Canada’s oil industry is producing more greenhouse gas emissions per barrel than it did five years ago, despite Alberta regulations aimed at curbing them and growing political pressure on the industry from governments in the United States and Europe concerned about climate change.
In an environmental report card released Tuesday, the Canadian Association of Petroleum Producers said industry per-barrel GHG emissions were up 21 per cent since 2008, as a growing share of the country’s production came from the oil sands and other non-conventional sources that are more emissions-heavy than conventional sources.

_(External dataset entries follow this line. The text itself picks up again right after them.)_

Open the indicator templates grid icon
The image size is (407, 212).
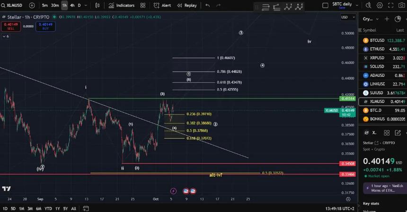143,5
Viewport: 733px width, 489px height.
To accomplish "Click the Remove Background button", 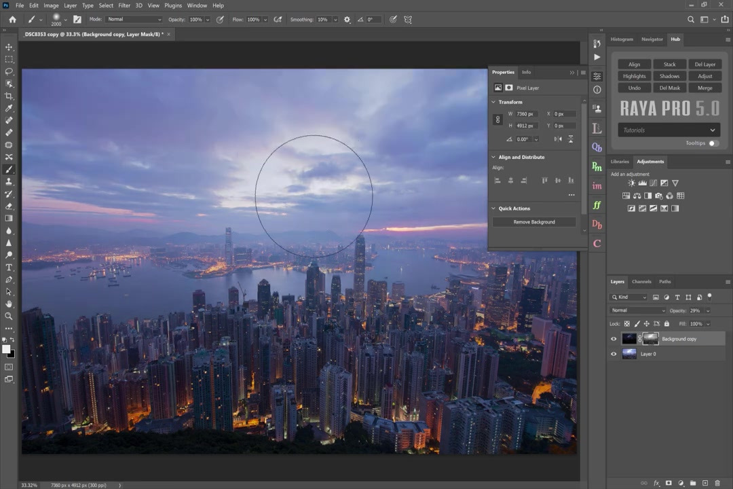I will coord(534,222).
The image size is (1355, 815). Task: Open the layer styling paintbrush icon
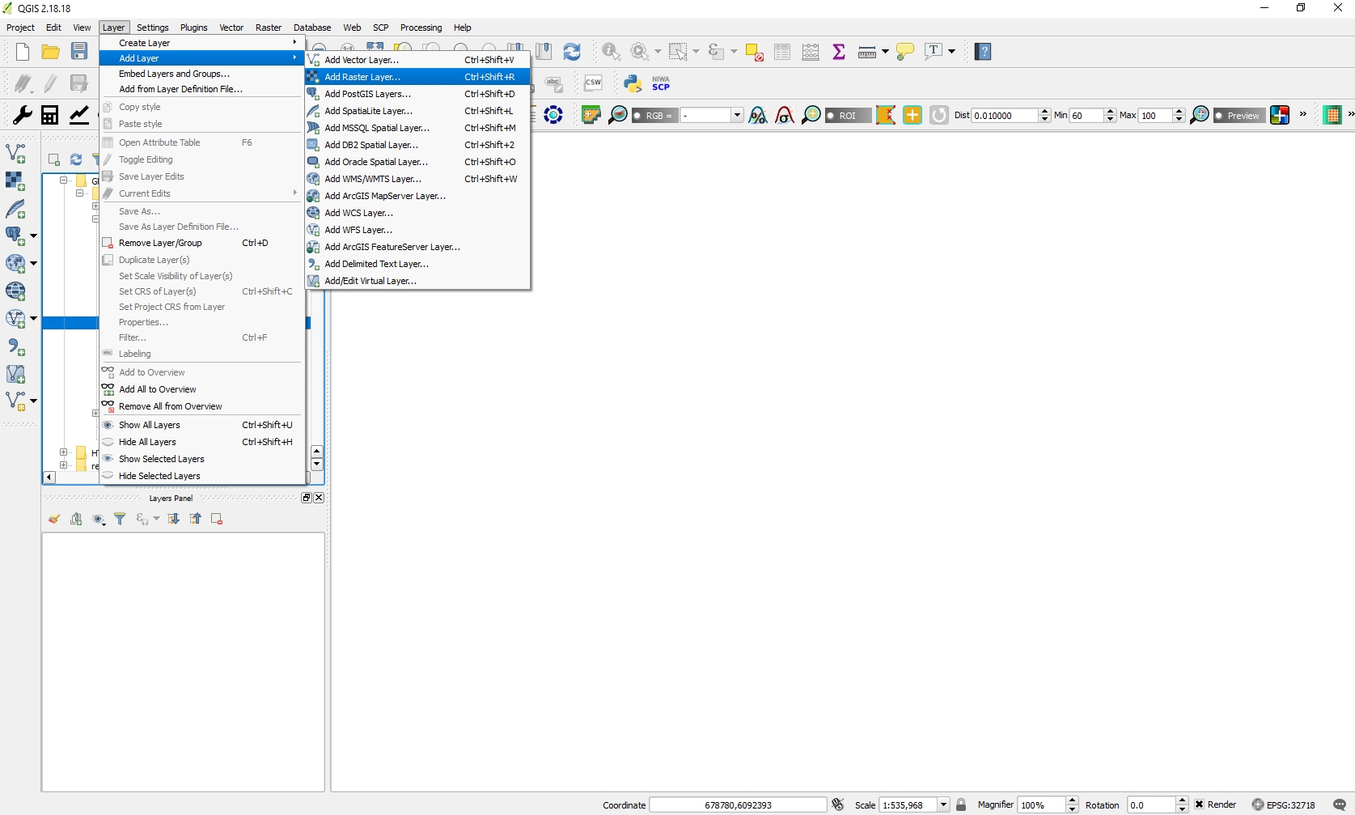[x=54, y=520]
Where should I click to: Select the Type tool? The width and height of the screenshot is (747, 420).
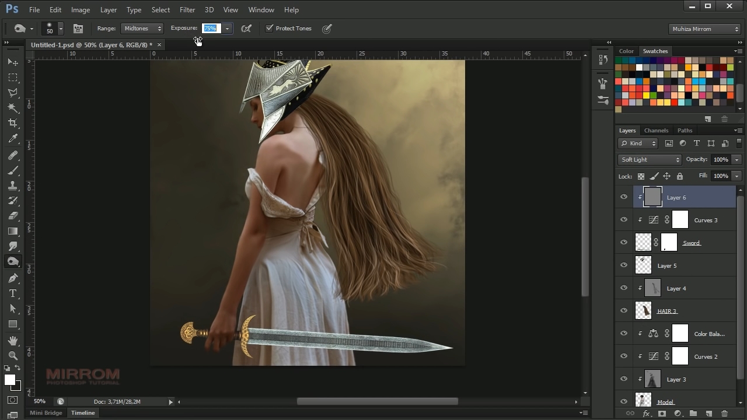pyautogui.click(x=13, y=293)
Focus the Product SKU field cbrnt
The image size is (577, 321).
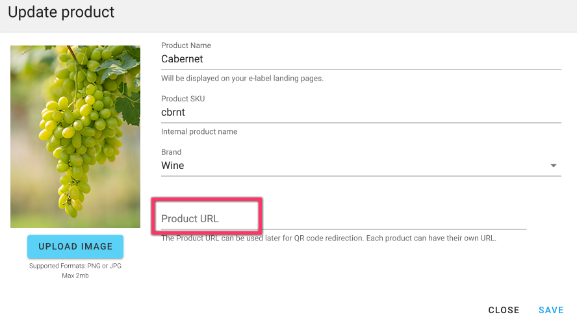click(x=361, y=112)
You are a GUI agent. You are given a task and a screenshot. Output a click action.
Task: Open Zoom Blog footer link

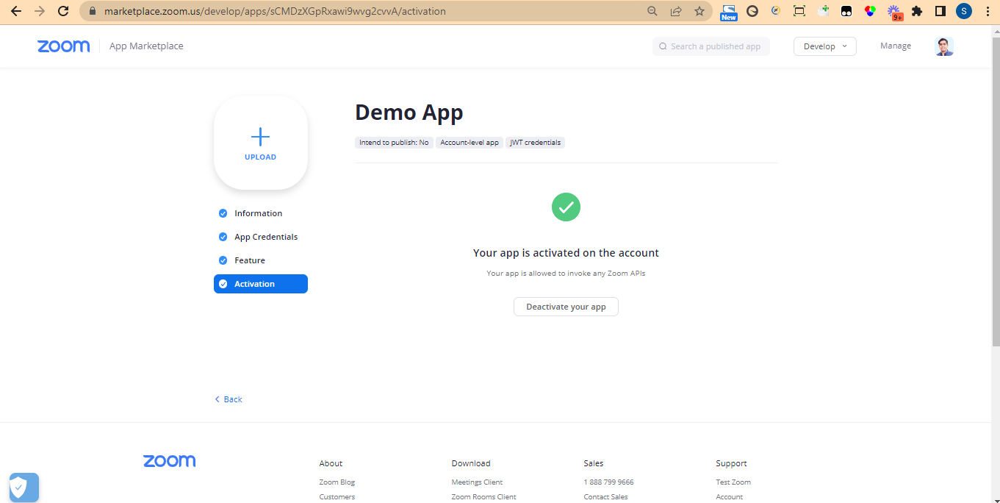tap(337, 482)
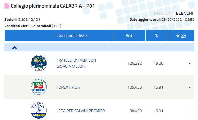Switch to the RISULTATI tab
The image size is (198, 120).
pos(164,13)
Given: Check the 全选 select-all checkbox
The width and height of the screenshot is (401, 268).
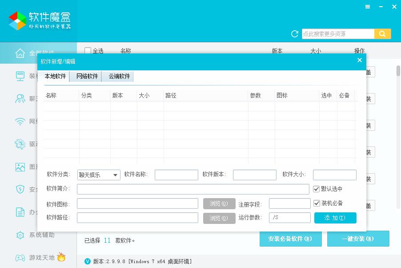Looking at the screenshot, I should pos(88,51).
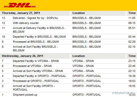137x97 pixels.
Task: Select Processed at BRUSSELS - BELGIUM entry
Action: [36, 42]
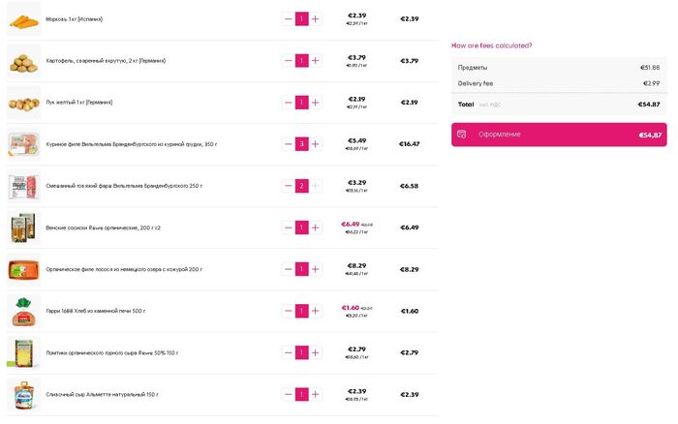Image resolution: width=678 pixels, height=424 pixels.
Task: Increase chicken fillet quantity
Action: (x=315, y=144)
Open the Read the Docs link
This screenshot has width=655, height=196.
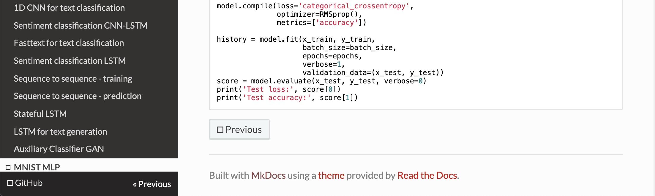pyautogui.click(x=427, y=175)
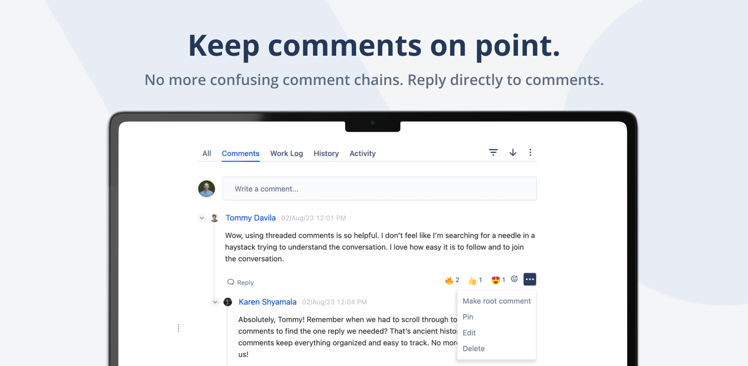Collapse Tommy Davila's comment thread
This screenshot has width=748, height=366.
tap(202, 218)
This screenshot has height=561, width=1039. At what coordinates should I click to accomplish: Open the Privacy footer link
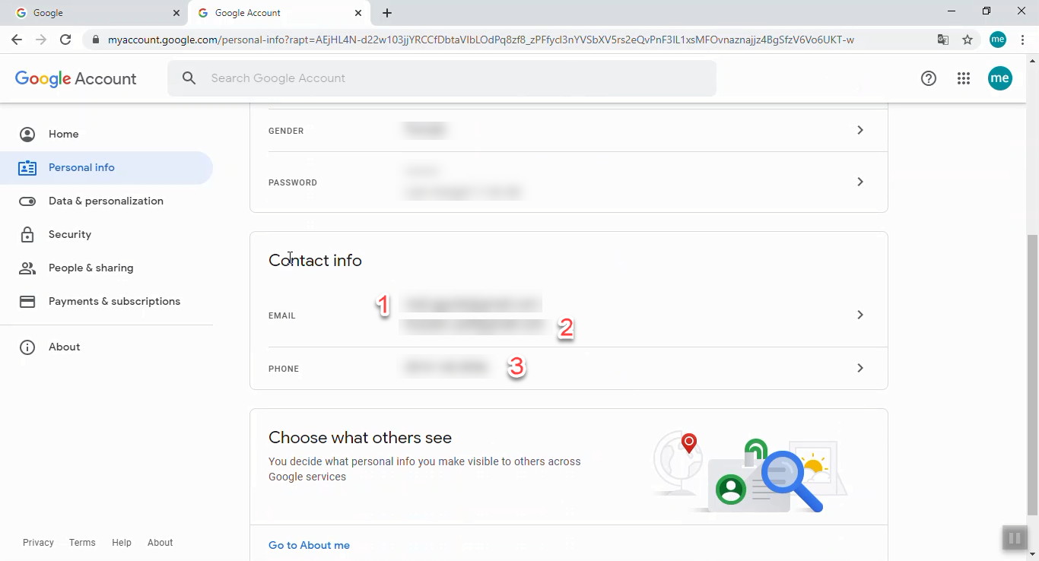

The carbon-intensity of the oil sands was reduced from 2008 to 2011, but increased slightly last year, the report said.
Oil-sands producers have been investing heavily in technologies to reduce costs and energy use, which in turn has resulted in lower per-barrel GHG emissions in the oil sands. That sector has reduced its per-barrel emissions by about 8 per cent since 2008, and 26 per cent since 1990.
But that success was overwhelmed by growing bitumen production, as total industry emissions rose from 90 million tonnes in 2008 to 109 million tonnes last year.
With its growing emissions profile, the industry has faced a political backlash in the United States and Europe that threatens its access to key markets.
The Obama administration has sent clear signals it wants to see greater progress on emissions as it decides whether to approve TransCanada Corp.’s Keystone XL pipeline to the U.S. Gulf Coast.
The European Union, meanwhile, is still considering imposing a fuel quality directive that would penalize oil-sands producers.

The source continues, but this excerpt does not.